* [YOUR GOAL] Every record shown here needs to be repeated exactly.

(Stored items)
== == ==

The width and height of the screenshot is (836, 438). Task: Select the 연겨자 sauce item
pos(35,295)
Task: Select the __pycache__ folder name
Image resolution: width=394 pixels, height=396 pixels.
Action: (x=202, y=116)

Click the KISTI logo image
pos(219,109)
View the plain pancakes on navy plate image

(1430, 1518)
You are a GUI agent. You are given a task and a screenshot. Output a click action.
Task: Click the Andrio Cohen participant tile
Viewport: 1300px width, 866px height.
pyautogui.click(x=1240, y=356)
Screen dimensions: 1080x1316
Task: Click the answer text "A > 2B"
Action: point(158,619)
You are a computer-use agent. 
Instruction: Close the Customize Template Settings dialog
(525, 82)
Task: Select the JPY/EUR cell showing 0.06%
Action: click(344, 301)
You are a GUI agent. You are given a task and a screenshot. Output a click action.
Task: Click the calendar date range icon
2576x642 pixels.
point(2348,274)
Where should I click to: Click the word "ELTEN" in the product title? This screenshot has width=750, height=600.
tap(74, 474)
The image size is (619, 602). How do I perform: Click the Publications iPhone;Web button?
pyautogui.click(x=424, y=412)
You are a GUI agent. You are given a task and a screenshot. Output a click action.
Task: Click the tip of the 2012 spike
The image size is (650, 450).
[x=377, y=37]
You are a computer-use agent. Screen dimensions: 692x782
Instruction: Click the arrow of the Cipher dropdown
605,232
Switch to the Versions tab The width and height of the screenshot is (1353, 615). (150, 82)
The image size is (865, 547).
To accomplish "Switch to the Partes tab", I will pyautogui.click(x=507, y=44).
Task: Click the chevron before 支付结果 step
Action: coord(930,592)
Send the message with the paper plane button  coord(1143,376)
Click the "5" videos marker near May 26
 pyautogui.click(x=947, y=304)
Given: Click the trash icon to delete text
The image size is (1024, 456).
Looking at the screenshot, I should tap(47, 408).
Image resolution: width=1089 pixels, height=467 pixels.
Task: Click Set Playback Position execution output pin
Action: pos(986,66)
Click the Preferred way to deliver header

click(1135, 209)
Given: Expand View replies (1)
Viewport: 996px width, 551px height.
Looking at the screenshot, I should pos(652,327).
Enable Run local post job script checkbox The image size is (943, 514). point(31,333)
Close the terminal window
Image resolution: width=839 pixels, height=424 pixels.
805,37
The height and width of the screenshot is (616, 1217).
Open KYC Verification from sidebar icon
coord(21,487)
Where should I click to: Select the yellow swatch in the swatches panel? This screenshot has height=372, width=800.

== == ==

* [OUTPUT OF THE EXERCISE]
The width and height of the screenshot is (836, 438). Task: Select the 연겨자 sauce item
pos(35,295)
Task: Select the __pycache__ folder name
Image resolution: width=394 pixels, height=396 pixels.
Action: (x=202, y=116)

Click the KISTI logo image
pos(219,109)
View the plain pancakes on navy plate image

(1430, 1518)
You are a GUI agent. You are given a task and a screenshot. Output a click action.
Task: Click the Andrio Cohen participant tile
Viewport: 1300px width, 866px height.
pyautogui.click(x=1240, y=356)
Screen dimensions: 1080x1316
Task: Click the answer text "A > 2B"
Action: point(158,619)
You are a computer-use agent. 
Instruction: Close the Customize Template Settings dialog
(525, 82)
Task: Select the JPY/EUR cell showing 0.06%
Action: click(344, 301)
You are a GUI agent. You are given a task and a screenshot. Output a click action.
Task: Click the calendar date range icon
2576x642 pixels.
point(2348,274)
Where should I click to: Click the word "ELTEN" in the product title? This screenshot has width=750, height=600.
tap(74, 474)
The image size is (619, 602). How do I perform: Click the Publications iPhone;Web button?
pyautogui.click(x=424, y=412)
You are a GUI agent. You are given a task and a screenshot. Output a click action.
Task: Click the tip of the 2012 spike
The image size is (650, 450).
[x=377, y=37]
You are a computer-use agent. Screen dimensions: 692x782
Instruction: Click the arrow of the Cipher dropdown
605,232
Switch to the Versions tab The width and height of the screenshot is (1353, 615). (150, 82)
The image size is (865, 547).
To accomplish "Switch to the Partes tab", I will pyautogui.click(x=507, y=44).
Task: Click the chevron before 支付结果 step
Action: coord(930,592)
Send the message with the paper plane button  coord(1143,376)
Click the "5" videos marker near May 26
 pyautogui.click(x=947, y=304)
Given: Click the trash icon to delete text
The image size is (1024, 456).
Looking at the screenshot, I should tap(47, 408).
Image resolution: width=1089 pixels, height=467 pixels.
Task: Click Set Playback Position execution output pin
Action: pos(986,66)
Click the Preferred way to deliver header

click(1135, 209)
Given: Expand View replies (1)
Viewport: 996px width, 551px height.
Looking at the screenshot, I should pos(652,327).
Enable Run local post job script checkbox The image size is (943, 514). point(31,333)
Close the terminal window
Image resolution: width=839 pixels, height=424 pixels.
805,37
The height and width of the screenshot is (616, 1217).
Open KYC Verification from sidebar icon
coord(21,487)
Where should I click to: Select the yellow swatch in the swatches panel? This screenshot has height=372, width=800.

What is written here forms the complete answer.